Conductor and Conductance and Cell constant Questions in English

(C) According to Kohlrausch's law of independent migration of ions,the equivalent conductance at infinite dilution for benzoic acid $(C_6H_5COOH)$ can be calculated as follows:
$\wedge_{C_6H_5COOH}^{\infty} = \wedge_{C_6H_5COONa}^{\infty} + \wedge_{HCl}^{\infty} - \wedge_{NaCl}^{\infty}$
Given values:
$\wedge_{C_6H_5COONa}^{\infty} = 240 \ \Omega^{-1} \ cm^2 \ equiv^{-1}$
$\wedge_{HCl}^{\infty} = 349 \ \Omega^{-1} \ cm^2 \ equiv^{-1}$
$\wedge_{NaCl}^{\infty} = 229 \ \Omega^{-1} \ cm^2 \ equiv^{-1}$
Substituting the values:
$\wedge_{C_6H_5COOH}^{\infty} = 240 + 349 - 229$
$= 589 - 229$
$= 360 \ \Omega^{-1} \ cm^2 \ equiv^{-1}$

(C) Equivalent conductivity,$\wedge_{eq} = \frac{\kappa \times 1000}{C}$,where $\kappa$ is specific conductance.
Since specific conductance $\kappa = \frac{1}{R}$ (where $R$ is specific resistance,often denoted as resistivity $\rho$ in some contexts,but here $R$ represents the specific resistance value).
Substituting the value of $\kappa$ into the formula:
$\wedge_{eq} = \frac{1}{R} \times \frac{1000}{C} = \frac{1000}{R C}$.

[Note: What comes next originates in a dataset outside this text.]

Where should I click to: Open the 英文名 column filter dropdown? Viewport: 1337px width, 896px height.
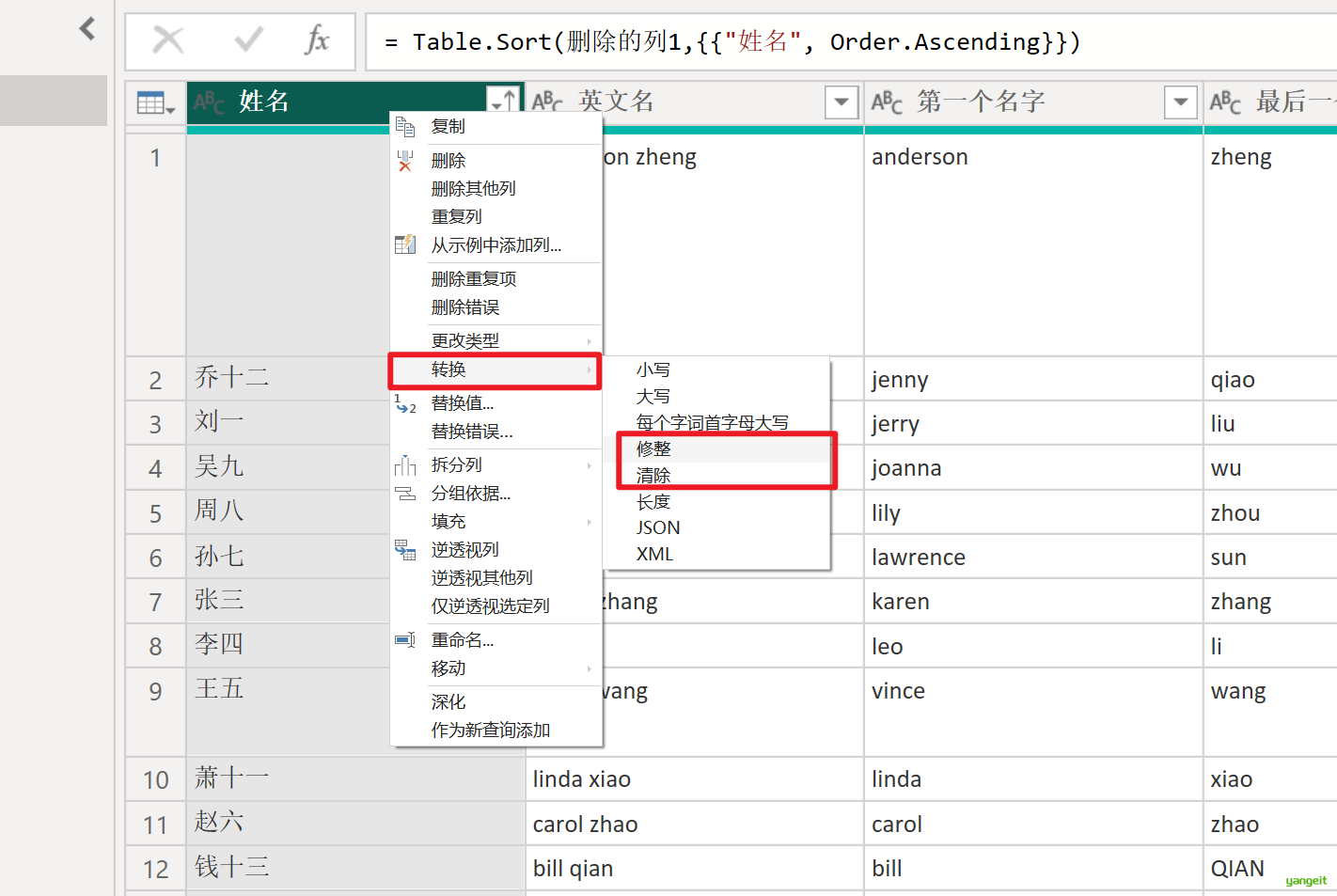pos(841,102)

(B) According to Kohlrausch's law of independent migration of ions:
$\lambda_m^{\circ} Ba(OH)_2 = \lambda_m^{\circ} BaCl_2 + 2 \lambda_m^{\circ} NaOH - 2 \lambda_m^{\circ} NaCl$
Substituting the given values:
$\lambda_m^{\circ} Ba(OH)_2 = (280 \times 10^{-4}) + 2(248 \times 10^{-4}) - 2(126 \times 10^{-4})$
$\lambda_m^{\circ} Ba(OH)_2 = (280 + 496 - 252) \times 10^{-4} \ S \ m^2 \ mol^{-1}$
$\lambda_m^{\circ} Ba(OH)_2 = 524 \times 10^{-4} \ S \ m^2 \ mol^{-1}$

(C) The specific conductivity $(\kappa)$ is given by the formula: $\kappa = G \times \frac{l}{A}$, where $G$ is conductance, $l$ is thickness, and $A$ is the area of the electrode.
Given: Conductance $G = \frac{314}{5} \ S = 62.8 \ S$.
Diameter $= 20 \ mm = 2 \ cm$, so radius $r = 1 \ cm$.
Area $A = \pi r^2 = 3.14 \times (1 \ cm)^2 = 3.14 \ cm^2$.
Thickness $l = 20 \ \mu m = 20 \times 10^{-4} \ cm$.
Substituting these values: $\kappa = 62.8 \times \frac{20 \times 10^{-4}}{3.14} \ S \ cm^{-1}$.
$\kappa = 20 \times 20 \times 10^{-4} \ S \ cm^{-1} = 400 \times 10^{-4} \ S \ cm^{-1} = 0.04 \ S \ cm^{-1}$.
Converting to $mS \ cm^{-1}$: $0.04 \ S \ cm^{-1} \times 1000 \ mS/S = 40 \ mS \ cm^{-1}$.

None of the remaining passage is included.